▸ Task statement
Rewrite the items as a numbered list, leaving out blank lines. Include only the lines from the one containing "Click SQLSTATE[3D000] in" through the one containing "Looking at the screenshot, I should point(150,260).", with both of those lines included.

▸ Dataset excerpts
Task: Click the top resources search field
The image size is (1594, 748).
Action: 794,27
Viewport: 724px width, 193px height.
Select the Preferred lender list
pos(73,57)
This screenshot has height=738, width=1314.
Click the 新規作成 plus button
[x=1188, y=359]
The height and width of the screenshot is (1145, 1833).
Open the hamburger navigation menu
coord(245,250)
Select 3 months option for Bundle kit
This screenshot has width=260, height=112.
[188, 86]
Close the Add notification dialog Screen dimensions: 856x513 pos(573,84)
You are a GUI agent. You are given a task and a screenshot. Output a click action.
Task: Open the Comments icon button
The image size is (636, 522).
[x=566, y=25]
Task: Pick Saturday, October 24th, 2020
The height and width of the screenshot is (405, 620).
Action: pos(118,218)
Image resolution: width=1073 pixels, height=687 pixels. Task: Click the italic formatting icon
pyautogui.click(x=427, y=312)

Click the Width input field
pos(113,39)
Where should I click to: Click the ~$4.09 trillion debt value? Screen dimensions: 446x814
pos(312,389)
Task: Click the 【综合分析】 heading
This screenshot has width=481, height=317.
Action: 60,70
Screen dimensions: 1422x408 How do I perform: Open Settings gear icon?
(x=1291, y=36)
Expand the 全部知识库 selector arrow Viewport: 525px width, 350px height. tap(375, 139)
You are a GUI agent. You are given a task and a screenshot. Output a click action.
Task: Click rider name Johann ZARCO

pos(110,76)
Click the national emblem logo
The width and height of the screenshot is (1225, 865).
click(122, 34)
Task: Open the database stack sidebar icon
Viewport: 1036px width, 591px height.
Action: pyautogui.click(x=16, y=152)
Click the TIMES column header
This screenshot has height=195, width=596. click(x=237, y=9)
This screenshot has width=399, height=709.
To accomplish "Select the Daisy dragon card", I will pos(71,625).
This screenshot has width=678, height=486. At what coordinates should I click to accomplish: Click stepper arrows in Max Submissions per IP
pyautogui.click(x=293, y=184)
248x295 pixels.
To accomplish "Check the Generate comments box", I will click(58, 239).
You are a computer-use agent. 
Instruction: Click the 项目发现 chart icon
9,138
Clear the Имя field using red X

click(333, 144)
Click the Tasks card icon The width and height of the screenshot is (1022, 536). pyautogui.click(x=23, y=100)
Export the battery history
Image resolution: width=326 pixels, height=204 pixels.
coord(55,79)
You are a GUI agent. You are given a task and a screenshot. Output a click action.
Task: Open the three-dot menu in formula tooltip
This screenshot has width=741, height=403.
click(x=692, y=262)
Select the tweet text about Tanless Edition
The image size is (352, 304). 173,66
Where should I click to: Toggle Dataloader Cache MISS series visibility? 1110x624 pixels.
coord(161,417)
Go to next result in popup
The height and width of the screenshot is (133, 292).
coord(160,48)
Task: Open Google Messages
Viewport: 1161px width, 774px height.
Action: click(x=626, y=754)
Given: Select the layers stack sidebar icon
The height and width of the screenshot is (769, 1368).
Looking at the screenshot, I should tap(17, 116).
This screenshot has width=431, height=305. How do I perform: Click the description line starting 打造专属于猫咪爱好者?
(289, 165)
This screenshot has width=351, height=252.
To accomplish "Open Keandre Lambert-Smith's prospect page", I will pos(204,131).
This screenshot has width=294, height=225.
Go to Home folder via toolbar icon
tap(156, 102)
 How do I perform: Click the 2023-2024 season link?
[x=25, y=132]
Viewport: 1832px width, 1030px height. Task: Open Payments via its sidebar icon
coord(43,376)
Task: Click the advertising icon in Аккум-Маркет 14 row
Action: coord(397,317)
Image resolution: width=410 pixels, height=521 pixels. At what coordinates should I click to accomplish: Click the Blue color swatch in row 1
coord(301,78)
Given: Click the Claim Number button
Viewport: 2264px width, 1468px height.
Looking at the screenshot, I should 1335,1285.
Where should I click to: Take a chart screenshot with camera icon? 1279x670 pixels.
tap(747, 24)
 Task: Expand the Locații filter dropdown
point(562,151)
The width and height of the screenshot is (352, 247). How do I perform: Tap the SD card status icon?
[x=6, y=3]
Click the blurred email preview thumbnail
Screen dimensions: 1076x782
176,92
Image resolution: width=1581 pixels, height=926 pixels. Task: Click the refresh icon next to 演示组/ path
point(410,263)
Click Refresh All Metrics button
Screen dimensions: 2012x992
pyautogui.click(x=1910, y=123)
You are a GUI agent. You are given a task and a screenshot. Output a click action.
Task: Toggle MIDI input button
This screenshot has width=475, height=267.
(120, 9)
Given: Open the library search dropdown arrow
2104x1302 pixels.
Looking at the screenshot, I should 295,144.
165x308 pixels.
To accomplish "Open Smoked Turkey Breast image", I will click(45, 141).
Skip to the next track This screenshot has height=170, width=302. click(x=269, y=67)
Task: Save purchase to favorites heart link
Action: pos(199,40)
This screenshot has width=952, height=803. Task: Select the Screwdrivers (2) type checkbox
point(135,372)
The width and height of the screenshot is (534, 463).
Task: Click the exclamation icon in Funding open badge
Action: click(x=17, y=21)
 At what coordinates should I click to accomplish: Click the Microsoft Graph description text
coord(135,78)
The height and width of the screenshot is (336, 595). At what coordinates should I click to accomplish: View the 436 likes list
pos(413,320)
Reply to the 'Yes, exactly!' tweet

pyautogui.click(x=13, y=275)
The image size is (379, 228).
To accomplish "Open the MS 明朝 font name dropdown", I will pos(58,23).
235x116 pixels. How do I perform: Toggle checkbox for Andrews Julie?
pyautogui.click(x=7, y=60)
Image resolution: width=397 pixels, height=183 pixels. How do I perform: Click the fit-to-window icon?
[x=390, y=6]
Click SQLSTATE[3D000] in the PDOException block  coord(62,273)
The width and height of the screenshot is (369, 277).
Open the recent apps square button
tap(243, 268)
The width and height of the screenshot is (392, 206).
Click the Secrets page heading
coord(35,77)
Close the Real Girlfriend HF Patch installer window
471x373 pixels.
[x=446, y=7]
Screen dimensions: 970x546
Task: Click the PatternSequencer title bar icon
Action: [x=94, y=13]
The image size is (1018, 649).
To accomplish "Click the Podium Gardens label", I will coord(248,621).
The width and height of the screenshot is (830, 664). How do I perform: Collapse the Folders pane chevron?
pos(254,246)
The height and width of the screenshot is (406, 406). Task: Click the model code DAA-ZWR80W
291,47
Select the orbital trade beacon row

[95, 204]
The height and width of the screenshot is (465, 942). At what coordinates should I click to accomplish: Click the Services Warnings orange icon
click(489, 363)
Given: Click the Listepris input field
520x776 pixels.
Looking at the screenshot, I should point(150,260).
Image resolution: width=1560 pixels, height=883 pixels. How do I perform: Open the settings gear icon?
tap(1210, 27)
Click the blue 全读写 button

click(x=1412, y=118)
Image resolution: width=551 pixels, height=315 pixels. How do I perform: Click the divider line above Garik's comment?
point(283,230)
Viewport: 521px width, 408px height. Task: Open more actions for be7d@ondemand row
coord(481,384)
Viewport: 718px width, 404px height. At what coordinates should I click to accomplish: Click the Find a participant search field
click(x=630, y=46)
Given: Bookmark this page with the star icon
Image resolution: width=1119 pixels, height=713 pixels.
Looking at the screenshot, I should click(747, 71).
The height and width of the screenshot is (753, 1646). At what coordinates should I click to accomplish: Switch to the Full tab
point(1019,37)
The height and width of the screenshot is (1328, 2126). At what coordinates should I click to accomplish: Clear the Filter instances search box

▸ Task solution
1. Click SQLSTATE[3D000] in the PDOException block  coord(62,273)
2. The width and height of the screenshot is (369, 277).
3. Open the recent apps square button
4. tap(243, 268)
5. The width and height of the screenshot is (392, 206).
6. Click the Secrets page heading
7. coord(35,77)
8. Close the Real Girlfriend HF Patch installer window
9. 471x373 pixels.
10. [x=446, y=7]
11. Screen dimensions: 970x546
12. Task: Click the PatternSequencer title bar icon
13. Action: [x=94, y=13]
14. The image size is (1018, 649).
15. To accomplish "Click the Podium Gardens label", I will coord(248,621).
16. The width and height of the screenshot is (830, 664). How do I perform: Collapse the Folders pane chevron?
17. pos(254,246)
18. The height and width of the screenshot is (406, 406). Task: Click the model code DAA-ZWR80W
19. 291,47
20. Select the orbital trade beacon row
21. [95, 204]
22. The height and width of the screenshot is (465, 942). At what coordinates should I click to accomplish: Click the Services Warnings orange icon
23. click(489, 363)
24. Given: Click the Listepris input field
25. 520x776 pixels.
26. Looking at the screenshot, I should point(150,260).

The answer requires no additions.